北村薫氏の紹介で、この作家のことを知った。
サキやフィッツ=ジェイムズ・オブライエンなんかに通ずるテイストをもっていながら、尚且つ時代を
感じさせない普遍的な魅力を備えている。
簡単に各短編の寸評いってみましょうか。
◆「豚の島の女王」
本書の表題作になってもおかしくない作品である。昔からよく使われている題材を扱っているのだ
が、異国的な雰囲気と比類のない不気味さを兼ね備えた作品で、その奇想は一頭ぬきんでている。
冒頭に配されているのは慧眼、この作品で心をつかまれない読者はいないだろう。
◆「黄金の河」
秘境物。『トクテ』というゲームが出てくるが、それに使われる『ティクトク』という実に秘密が
ある。ダールの短編のような感触だ。
◆「ねじくれた骨」
これも設定が秀逸。オチもヒネリがきいてておもしろかった。
◆「骨のない人間」
秘境物。といってもSFだなこれは。ラストで明かされる真実が不気味さに輪をかけている。
◆「壜の中の手記」
アメリカ文学史上最大の謎とされているビアズ失踪に新たな光をあてて、奇妙な味を残す。

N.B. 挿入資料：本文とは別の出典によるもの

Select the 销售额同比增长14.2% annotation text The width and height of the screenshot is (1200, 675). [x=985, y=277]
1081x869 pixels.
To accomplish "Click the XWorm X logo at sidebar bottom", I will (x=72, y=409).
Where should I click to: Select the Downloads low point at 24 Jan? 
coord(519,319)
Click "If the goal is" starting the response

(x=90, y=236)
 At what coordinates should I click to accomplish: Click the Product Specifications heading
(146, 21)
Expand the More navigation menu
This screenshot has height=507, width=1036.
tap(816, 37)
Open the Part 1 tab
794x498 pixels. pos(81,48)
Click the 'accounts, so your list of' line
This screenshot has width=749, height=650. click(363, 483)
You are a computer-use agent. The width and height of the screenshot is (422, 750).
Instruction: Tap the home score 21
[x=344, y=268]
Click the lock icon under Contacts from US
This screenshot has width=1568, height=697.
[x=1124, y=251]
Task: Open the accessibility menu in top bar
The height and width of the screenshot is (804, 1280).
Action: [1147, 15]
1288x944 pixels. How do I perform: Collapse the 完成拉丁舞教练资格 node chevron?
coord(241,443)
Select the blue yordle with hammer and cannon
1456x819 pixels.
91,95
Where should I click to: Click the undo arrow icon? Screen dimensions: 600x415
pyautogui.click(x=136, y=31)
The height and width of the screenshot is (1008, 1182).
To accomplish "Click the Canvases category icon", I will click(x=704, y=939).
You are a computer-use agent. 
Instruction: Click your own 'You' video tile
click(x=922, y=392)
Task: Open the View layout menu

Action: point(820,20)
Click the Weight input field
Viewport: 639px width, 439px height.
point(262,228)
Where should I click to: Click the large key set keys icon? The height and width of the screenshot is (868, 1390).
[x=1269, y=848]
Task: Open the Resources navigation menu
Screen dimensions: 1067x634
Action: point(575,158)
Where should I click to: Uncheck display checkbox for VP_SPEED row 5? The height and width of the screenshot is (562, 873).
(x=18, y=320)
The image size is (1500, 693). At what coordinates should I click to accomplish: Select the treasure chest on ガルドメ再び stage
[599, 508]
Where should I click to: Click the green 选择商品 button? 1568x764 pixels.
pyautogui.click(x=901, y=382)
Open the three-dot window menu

しかし、表題作のわりに、それほどのインパクトは受けなかった。
◆「ブライトンの怪物」
はっきりいって、これがかなりインパクト強かった。怪物の正体は途中でわかるのだが、これがか
なりショッキングである。しばらく引きずってしまった。
◆「破滅の種子」
おもしろいアイディアだ。ほんとうにあってもおかしくないところが、不気味である。
◆「カームジンと『ハムレット』の台本」
一種のコン・ゲームもの。このカームジン氏は、唯一のシリーズキャラクターなのだそうだ。
◆「刺繍針」
短いながらも、ソツなくまとまったミステリーである。この凶器の使い方は、昔よんだ大友克洋の
短編マンガを思い出させる。ブラックな小品である。
◆「時計収集家の王」
おもしろい。魅力的な話である。次にどうなるかがわかってしまうが、その効果は絶大だ。
◆「狂える花」
ありそうもないことを、もっともらしく書くのが小説のもつおもしろさなら、これはそのアイディ
アに舌を巻いた作品。一種のマッドサイエンティストものだ。説得力がある。
◆「死こそわが同志」
どんどん大きくなる話の行方が恐ろしい結果を予感させ、やはり最後は大カタストロフィとなって
しまう。何でも手に入れてしまった男がどうしても手に入れられなかったもの。こういうサブストー
リーが、深みを与える。
以上十二作、ハズレなし。この満足感は、そうそう得られるものではない。